Detailed Description
The method of designing an optimal cross-section for a rectangular-like tunnel according to the present invention will be described in more detail with reference to the accompanying drawings, in which preferred embodiments of the present invention are shown, it being understood that the invention described herein can be modified by those skilled in the art while still achieving the advantageous effects of the invention. Accordingly, the following description is to be construed as broadly known to those skilled in the art and not as limiting the invention.
As shown in fig. 1 to 7, a rectangular-like tunnel optimum cross section design method is completed by MATLAB, and includes the following steps:
s1, ensuring driving safety in a tunnel, and determining the limit that any object cannot invade in a certain height and width range of a tunnel cross section according to the existing tunnel design specification and tunnel construction application.

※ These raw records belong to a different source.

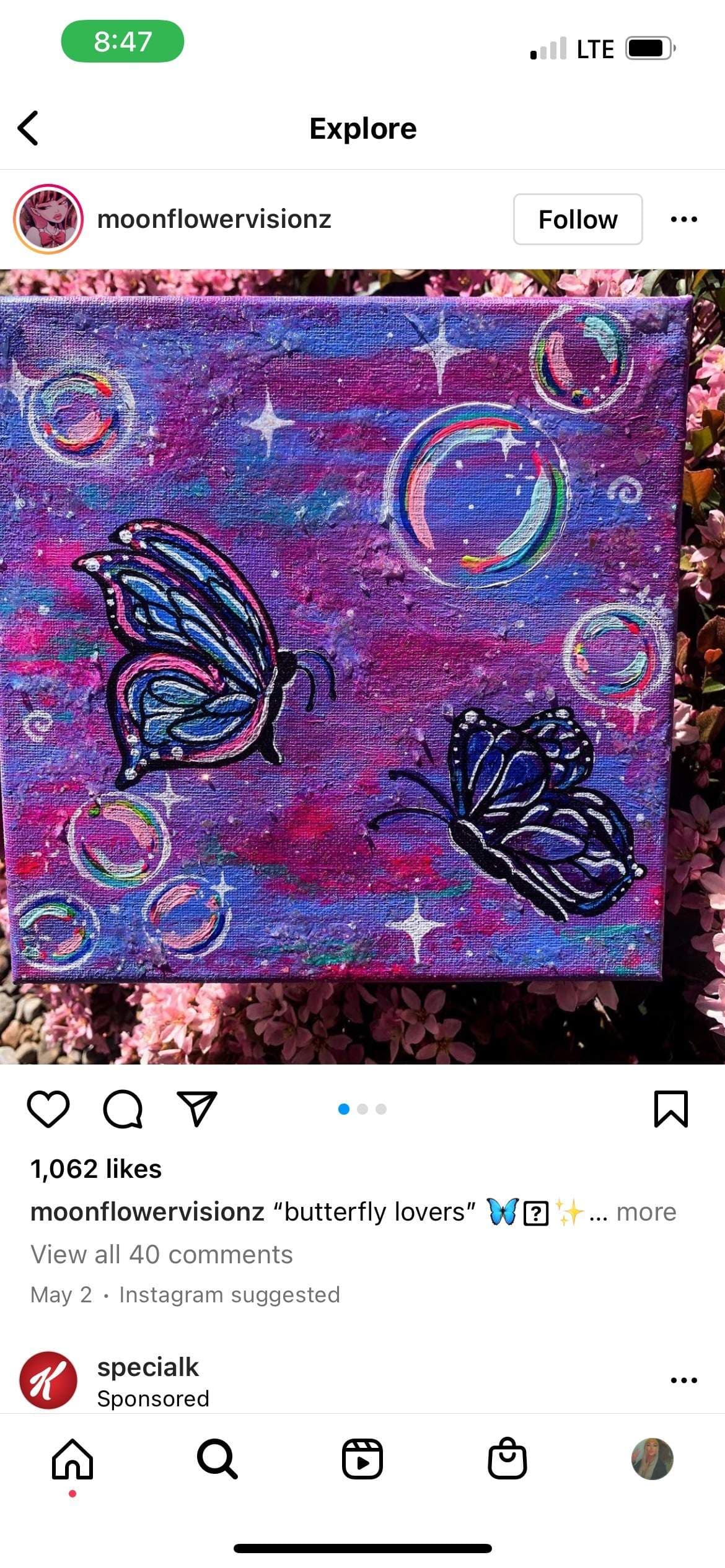View who liked the post with 1,062 likes
725x1568 pixels.
pos(96,1169)
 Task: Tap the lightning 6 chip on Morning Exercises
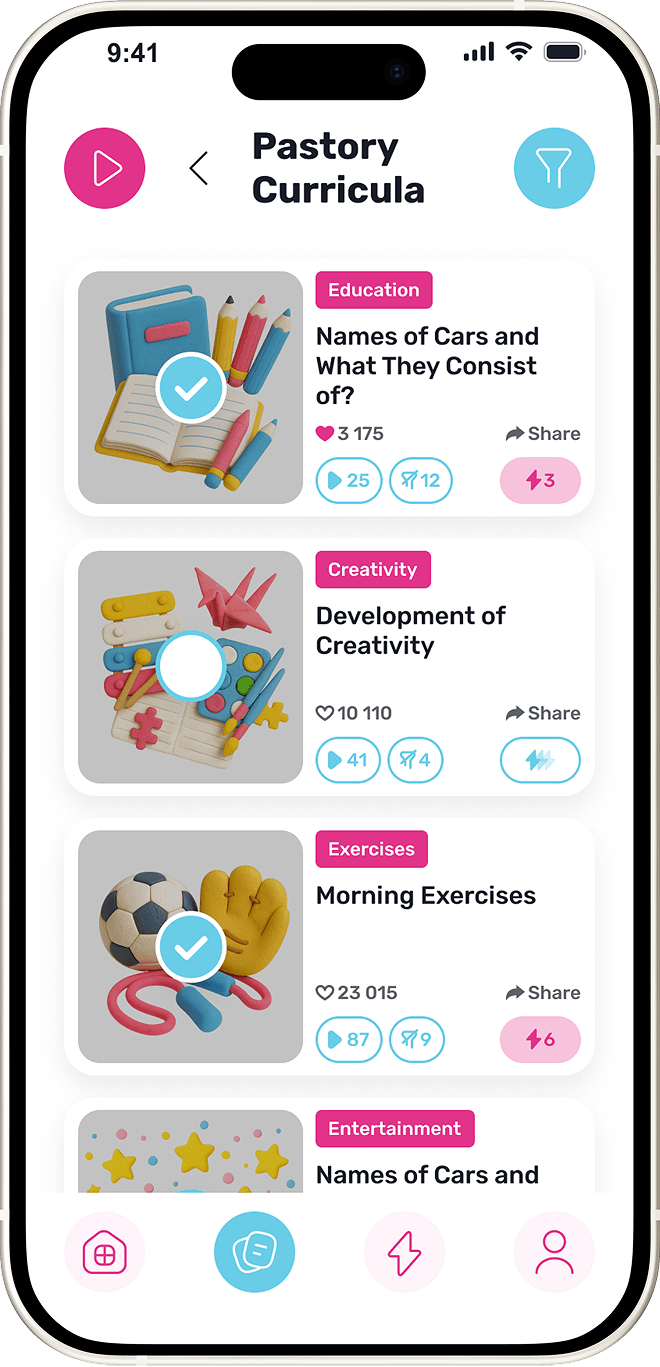click(540, 1040)
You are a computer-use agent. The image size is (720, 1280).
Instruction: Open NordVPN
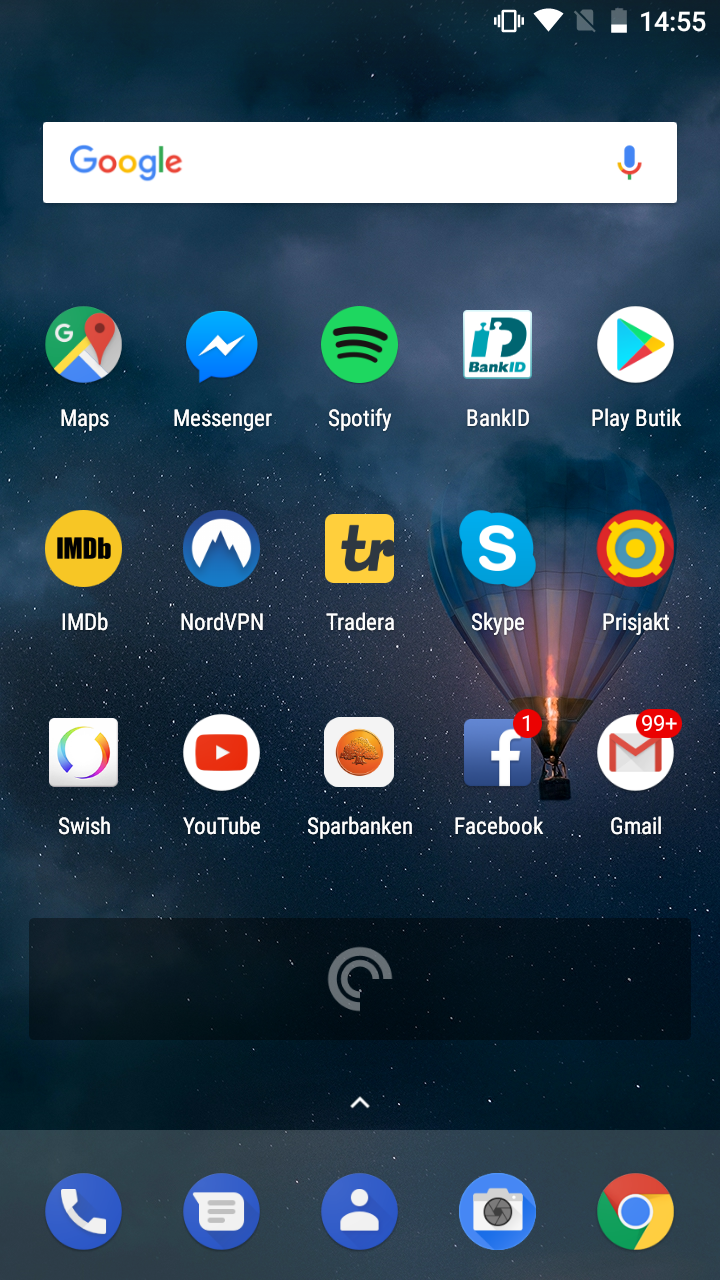pos(222,549)
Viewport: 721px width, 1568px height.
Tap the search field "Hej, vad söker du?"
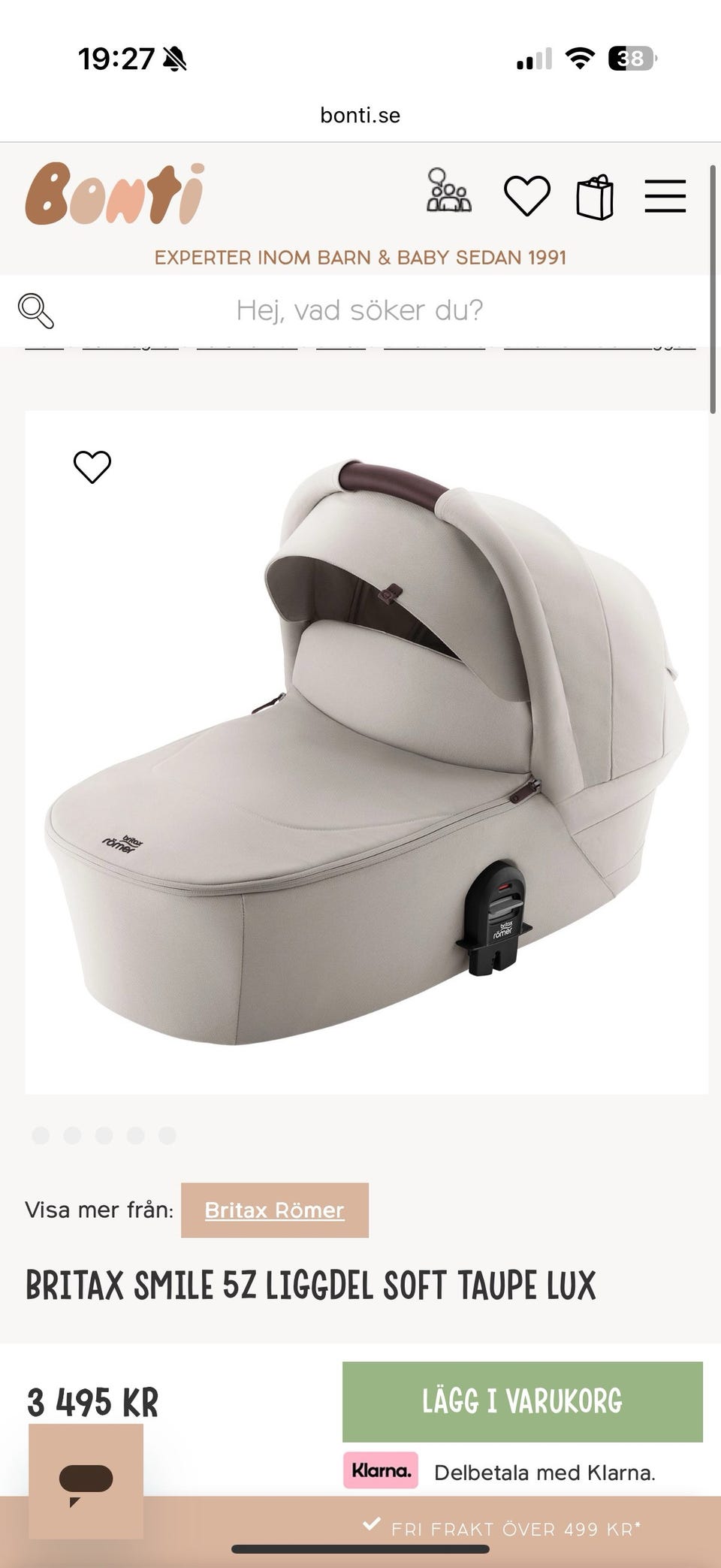(359, 310)
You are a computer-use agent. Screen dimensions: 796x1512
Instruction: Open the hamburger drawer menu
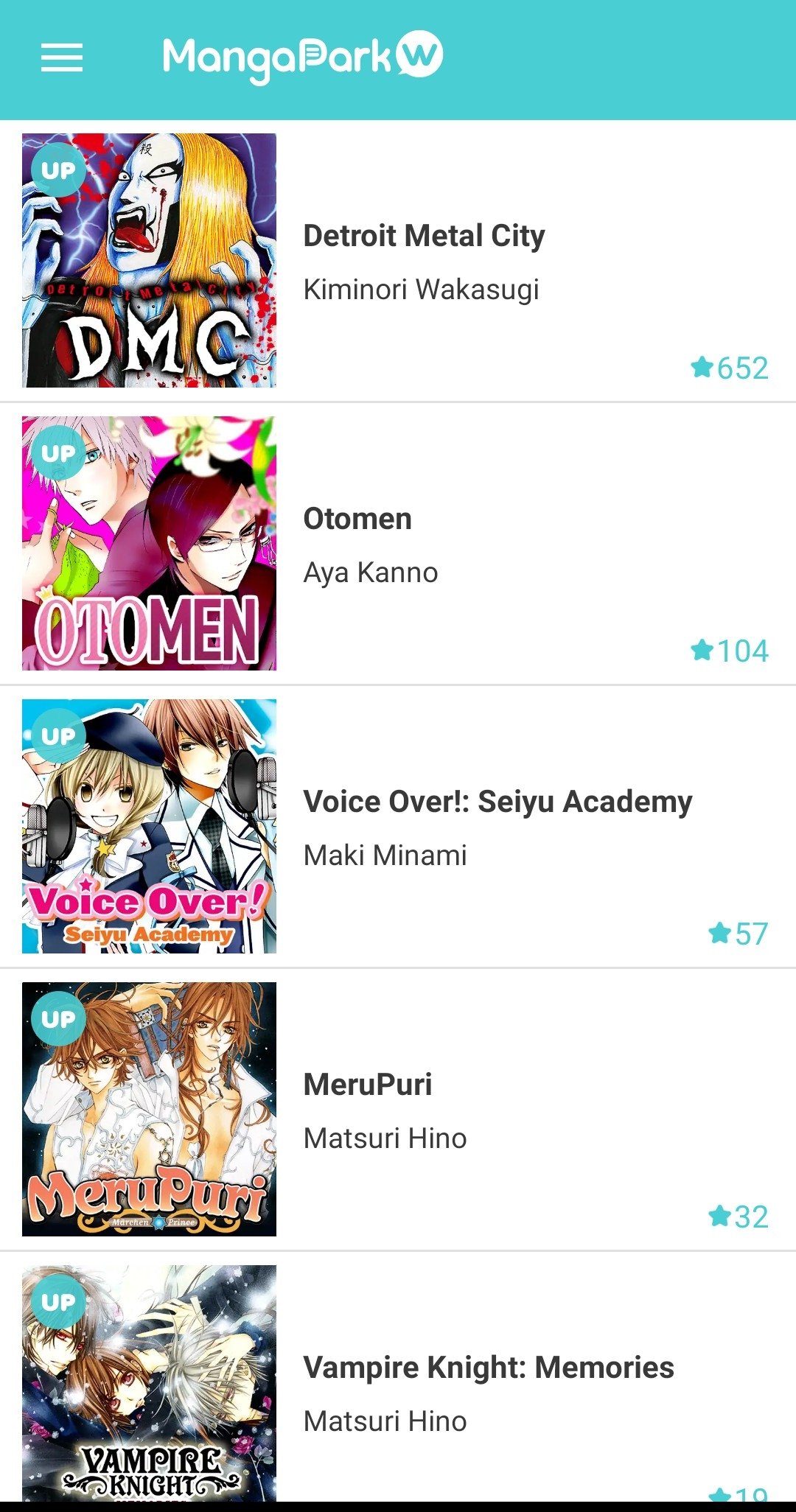(62, 57)
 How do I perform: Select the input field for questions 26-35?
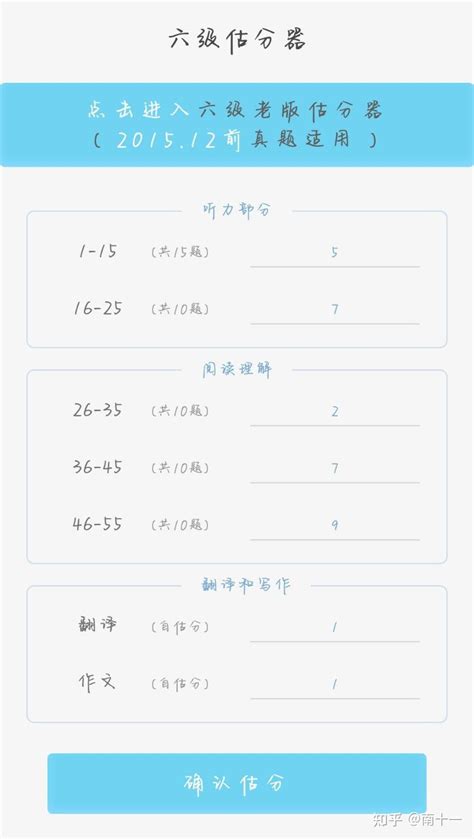335,412
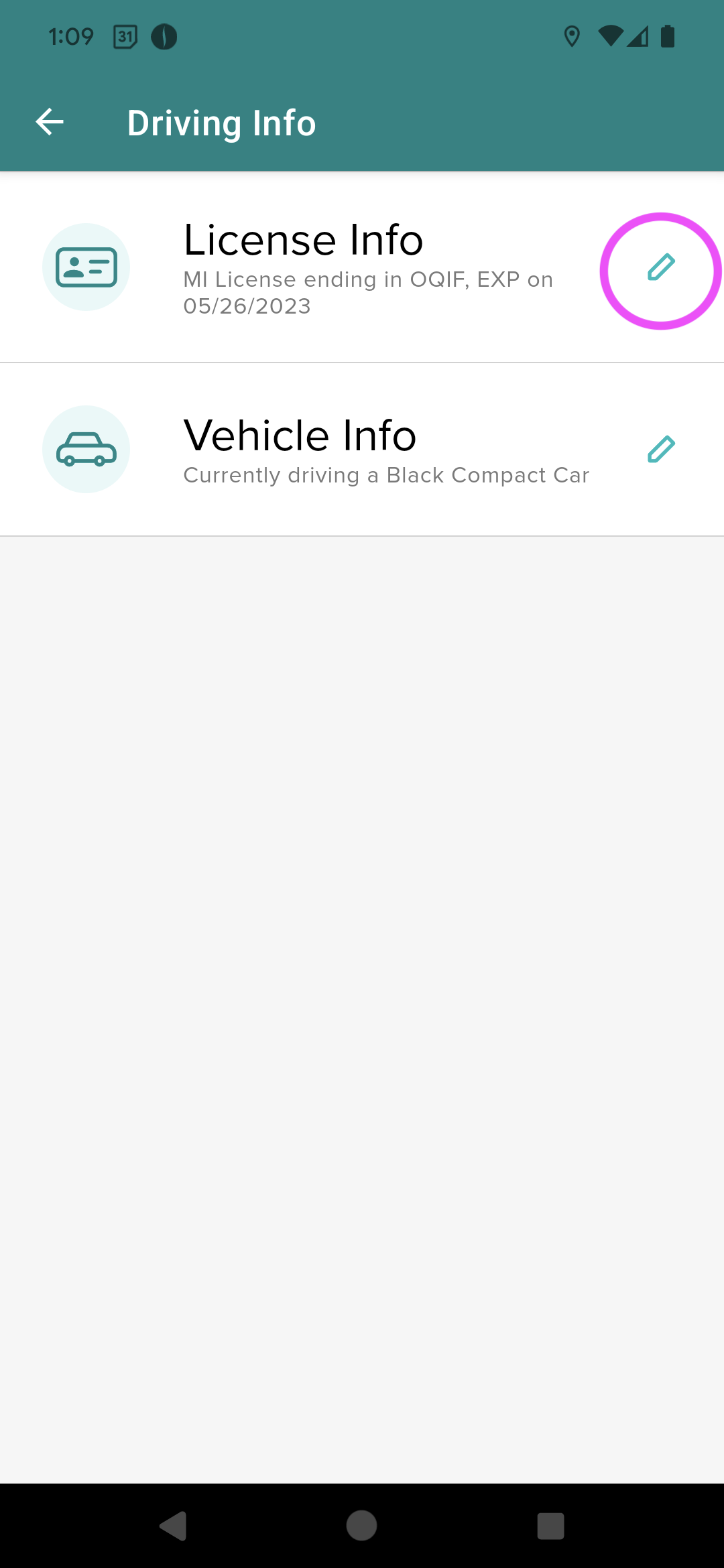724x1568 pixels.
Task: Tap the location pin in the status bar
Action: coord(572,37)
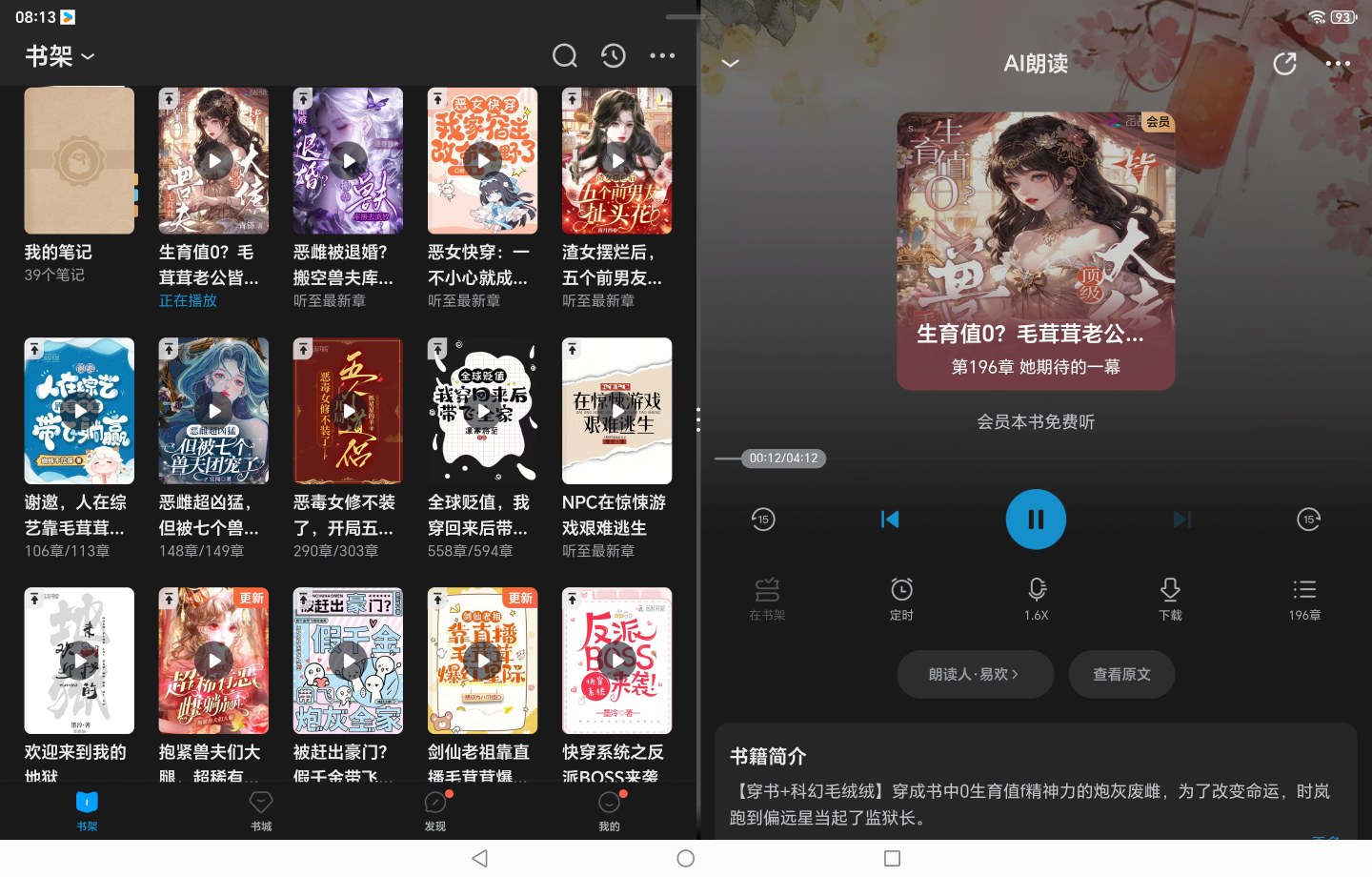Image resolution: width=1372 pixels, height=877 pixels.
Task: Share the current audiobook
Action: tap(1284, 64)
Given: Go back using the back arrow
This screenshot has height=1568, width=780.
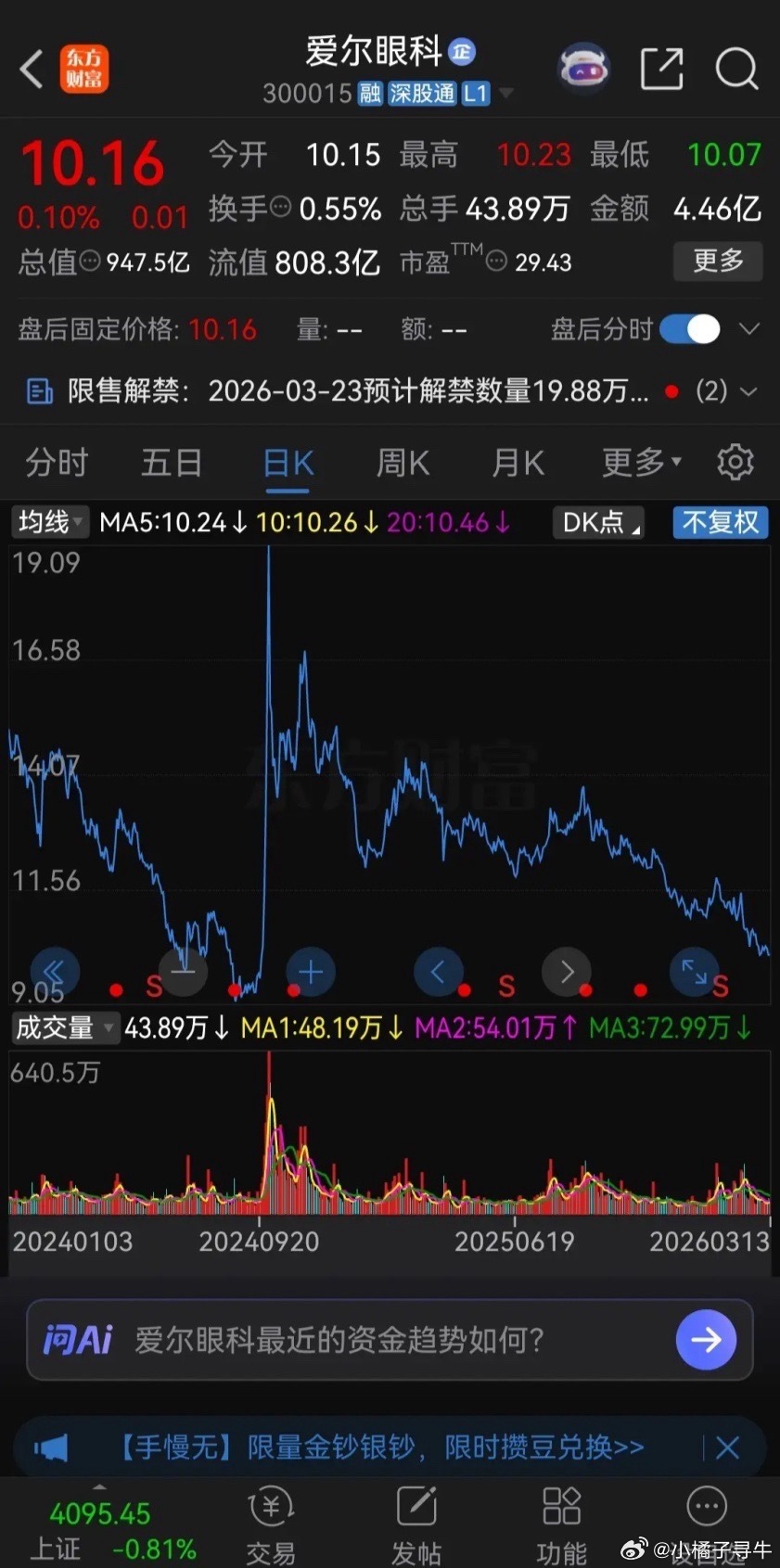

Determining a tunnel building limit M0, including the short axis length D of the limit 0 Length W of long axis 0 The shape is as follows; the shape is an asymmetric structure. The tunnel construction boundary is 8880mm long, 5500mm high, and irregularly shaped as shown in fig. 3.
Step S2, simplifying the tunnel building limit M0 determined in the step S1 into a symmetrical shape, wherein the simplified tunnel building limit M1 completely comprises the tunnel building limit M0 before simplification. Wherein the length W 0 =8880 mm, width D 0 =5500mm,s 1 =760mm。
S3, constructing a rectangular-like tunnel contour mathematical model A per 。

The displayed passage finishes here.